For this reason it is no less in accordance with the nature of the fact than it is with the actual course of history that art in its beginnings rather presents us the appearance of artificiality and clumsiness, running largely into incidental detail, and generally overloaded with the elaboration of drapery and the environment of its subject-matter; and precisely in the degree that this external material is more compact and multifarious, to that extent that which is really expressive is reduced to its baldest terms; in other words what is truly the free and vital expression of Spirit in its forms and motion is that which is here least in evidence.

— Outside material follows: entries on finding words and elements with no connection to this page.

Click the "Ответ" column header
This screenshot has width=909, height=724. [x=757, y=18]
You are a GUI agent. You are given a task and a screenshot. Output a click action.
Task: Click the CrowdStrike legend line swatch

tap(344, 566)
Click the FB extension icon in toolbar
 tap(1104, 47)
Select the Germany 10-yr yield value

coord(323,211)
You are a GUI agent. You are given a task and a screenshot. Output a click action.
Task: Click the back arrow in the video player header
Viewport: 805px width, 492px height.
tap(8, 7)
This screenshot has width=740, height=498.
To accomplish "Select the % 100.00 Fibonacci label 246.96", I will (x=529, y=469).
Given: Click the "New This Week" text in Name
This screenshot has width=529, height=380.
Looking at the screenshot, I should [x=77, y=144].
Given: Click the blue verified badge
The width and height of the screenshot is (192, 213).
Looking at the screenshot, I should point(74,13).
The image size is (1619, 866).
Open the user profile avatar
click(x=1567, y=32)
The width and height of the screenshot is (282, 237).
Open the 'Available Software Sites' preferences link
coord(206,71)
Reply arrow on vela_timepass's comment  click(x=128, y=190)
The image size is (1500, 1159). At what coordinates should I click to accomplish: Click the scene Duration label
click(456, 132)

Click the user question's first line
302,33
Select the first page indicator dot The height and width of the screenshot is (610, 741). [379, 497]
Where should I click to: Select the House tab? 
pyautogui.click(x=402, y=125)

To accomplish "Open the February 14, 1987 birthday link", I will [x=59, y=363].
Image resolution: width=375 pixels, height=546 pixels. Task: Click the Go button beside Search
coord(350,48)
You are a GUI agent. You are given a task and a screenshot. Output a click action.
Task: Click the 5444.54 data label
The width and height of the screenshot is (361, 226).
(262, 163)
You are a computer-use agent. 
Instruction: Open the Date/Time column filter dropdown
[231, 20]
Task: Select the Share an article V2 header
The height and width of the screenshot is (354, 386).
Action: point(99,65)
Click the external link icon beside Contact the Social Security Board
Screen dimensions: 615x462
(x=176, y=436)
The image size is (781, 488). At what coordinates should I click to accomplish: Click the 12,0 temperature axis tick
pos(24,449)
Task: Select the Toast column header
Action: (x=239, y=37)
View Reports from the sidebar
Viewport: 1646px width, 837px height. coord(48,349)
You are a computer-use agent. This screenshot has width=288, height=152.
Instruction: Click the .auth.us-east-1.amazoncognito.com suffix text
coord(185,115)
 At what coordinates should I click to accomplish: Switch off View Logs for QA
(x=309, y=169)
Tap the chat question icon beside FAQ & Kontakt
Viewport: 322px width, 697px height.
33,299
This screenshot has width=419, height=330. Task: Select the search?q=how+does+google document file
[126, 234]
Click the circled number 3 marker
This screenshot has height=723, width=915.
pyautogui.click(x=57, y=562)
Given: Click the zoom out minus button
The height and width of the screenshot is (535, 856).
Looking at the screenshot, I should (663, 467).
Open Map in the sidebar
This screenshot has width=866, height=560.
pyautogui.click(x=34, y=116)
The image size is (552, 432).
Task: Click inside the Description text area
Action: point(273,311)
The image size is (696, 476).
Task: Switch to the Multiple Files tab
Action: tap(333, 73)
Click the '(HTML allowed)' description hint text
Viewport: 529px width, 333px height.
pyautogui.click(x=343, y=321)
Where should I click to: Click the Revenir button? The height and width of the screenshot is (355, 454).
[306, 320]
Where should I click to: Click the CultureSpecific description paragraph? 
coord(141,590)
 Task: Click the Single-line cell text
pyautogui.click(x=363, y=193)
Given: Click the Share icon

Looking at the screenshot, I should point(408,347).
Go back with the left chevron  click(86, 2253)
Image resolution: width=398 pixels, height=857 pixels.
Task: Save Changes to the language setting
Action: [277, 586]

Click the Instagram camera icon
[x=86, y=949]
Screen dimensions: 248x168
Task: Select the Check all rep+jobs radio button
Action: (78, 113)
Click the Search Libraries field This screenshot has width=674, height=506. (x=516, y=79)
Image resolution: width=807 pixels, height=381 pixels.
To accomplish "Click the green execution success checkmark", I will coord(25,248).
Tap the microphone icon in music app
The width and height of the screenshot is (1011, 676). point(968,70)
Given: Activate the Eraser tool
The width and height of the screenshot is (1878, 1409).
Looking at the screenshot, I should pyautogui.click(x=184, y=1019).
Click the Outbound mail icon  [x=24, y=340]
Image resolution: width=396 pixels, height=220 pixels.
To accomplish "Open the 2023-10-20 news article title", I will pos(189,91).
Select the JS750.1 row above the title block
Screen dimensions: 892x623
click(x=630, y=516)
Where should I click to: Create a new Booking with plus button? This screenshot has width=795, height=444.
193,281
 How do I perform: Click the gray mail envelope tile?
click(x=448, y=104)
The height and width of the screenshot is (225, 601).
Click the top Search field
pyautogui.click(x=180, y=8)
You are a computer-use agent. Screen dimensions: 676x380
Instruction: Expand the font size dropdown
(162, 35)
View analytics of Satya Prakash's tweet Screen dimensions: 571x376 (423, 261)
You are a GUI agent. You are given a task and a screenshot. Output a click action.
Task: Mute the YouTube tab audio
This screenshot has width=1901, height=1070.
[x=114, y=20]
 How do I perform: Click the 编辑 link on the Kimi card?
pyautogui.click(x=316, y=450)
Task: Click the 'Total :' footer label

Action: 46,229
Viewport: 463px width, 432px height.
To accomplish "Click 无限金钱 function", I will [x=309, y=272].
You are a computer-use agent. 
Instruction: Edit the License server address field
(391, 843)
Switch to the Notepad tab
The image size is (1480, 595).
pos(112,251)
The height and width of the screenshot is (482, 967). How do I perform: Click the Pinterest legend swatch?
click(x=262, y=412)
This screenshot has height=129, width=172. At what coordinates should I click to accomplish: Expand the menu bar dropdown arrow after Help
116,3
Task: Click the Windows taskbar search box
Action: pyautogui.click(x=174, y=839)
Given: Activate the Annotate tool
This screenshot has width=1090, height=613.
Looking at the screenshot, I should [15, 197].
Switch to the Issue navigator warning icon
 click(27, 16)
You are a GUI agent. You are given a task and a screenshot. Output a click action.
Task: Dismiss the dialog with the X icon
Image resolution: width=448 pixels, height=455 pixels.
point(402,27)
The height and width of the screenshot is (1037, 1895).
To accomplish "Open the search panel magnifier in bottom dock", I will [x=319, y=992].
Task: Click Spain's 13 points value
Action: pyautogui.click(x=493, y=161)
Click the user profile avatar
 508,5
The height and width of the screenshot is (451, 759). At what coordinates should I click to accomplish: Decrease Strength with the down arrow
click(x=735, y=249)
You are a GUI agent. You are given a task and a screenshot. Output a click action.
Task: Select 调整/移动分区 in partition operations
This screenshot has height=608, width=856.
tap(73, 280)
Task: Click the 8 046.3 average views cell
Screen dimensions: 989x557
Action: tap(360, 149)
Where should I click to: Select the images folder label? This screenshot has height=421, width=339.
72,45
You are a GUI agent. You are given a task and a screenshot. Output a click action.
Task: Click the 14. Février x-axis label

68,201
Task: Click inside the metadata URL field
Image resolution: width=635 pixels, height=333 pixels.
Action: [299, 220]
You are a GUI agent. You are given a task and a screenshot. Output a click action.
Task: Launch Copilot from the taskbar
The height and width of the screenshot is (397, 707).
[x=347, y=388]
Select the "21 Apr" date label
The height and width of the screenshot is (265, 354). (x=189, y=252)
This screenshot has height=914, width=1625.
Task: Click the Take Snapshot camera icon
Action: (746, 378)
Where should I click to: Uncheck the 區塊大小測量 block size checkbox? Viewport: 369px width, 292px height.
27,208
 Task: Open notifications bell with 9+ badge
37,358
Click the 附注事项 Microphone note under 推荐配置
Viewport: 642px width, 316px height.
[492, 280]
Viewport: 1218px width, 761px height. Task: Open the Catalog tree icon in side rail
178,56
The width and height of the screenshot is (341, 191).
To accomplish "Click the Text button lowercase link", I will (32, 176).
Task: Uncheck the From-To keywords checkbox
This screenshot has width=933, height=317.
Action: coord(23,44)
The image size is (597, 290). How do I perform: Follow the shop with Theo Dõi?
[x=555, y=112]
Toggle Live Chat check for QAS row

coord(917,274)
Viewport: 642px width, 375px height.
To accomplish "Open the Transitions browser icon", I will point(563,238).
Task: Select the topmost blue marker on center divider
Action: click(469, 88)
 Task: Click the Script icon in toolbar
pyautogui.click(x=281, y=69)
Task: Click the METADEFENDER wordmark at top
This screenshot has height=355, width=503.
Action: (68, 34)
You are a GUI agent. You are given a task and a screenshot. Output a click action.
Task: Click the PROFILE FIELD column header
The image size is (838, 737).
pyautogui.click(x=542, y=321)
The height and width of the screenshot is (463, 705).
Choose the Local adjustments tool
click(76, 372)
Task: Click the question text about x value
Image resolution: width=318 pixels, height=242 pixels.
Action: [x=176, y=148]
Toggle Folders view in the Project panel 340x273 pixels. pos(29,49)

In this respect consequently the primitive and most ancient art-products in all the particular arts are the vehicle of a content that is essentially most abstract, such as simple tales in poetry, theogonies effervescent with abstract thoughts and their incomplete elaboration, single objects of sacred association in stone and wood and so forth, and the representation remains unaccommodating, monotonous or confused, stiff and dry. More especially in plastic art the facial expression is insipid with a repose which does not so much express spirituality in its essential penetration as a purely animal emptiness, or conversely is remorseless and exaggerated in its emphasis on characteristic traits. In the same way the bodily forms and their motion are devoid of life, the arms, for example, are glued to the body, the legs are not divided, or are clumsily moved, or in angular and constrained modes; and in other respects such figures are ill-shaped, suffer from narrow compression, or are excessively lank and extended. On the other hand we find that much more devotion and industry is spent upon accessories such as drapery, hair, weapons, and ornaments of a similar nature; the folds of the drapery remain wooden and independent, without being able to accommodate themselves to the limbs, just as we may often see for ourselves in images of the Virgin and saints of early times, where they are in part run together in monotonous regularity, and in part are continually broken up in harsh corners, not flowing freely in their lines, but scattered about with diffuseness over too wide a surface. And in the same way the first attempts at poetry are full of breaks, devoid of connection, monotonous, dominated in an abstract way by one idea or emotion, or elsewhere wild, violent, the particular being obscurely assimilated, and the whole as yet not bound together in a secure and ideal organic unity.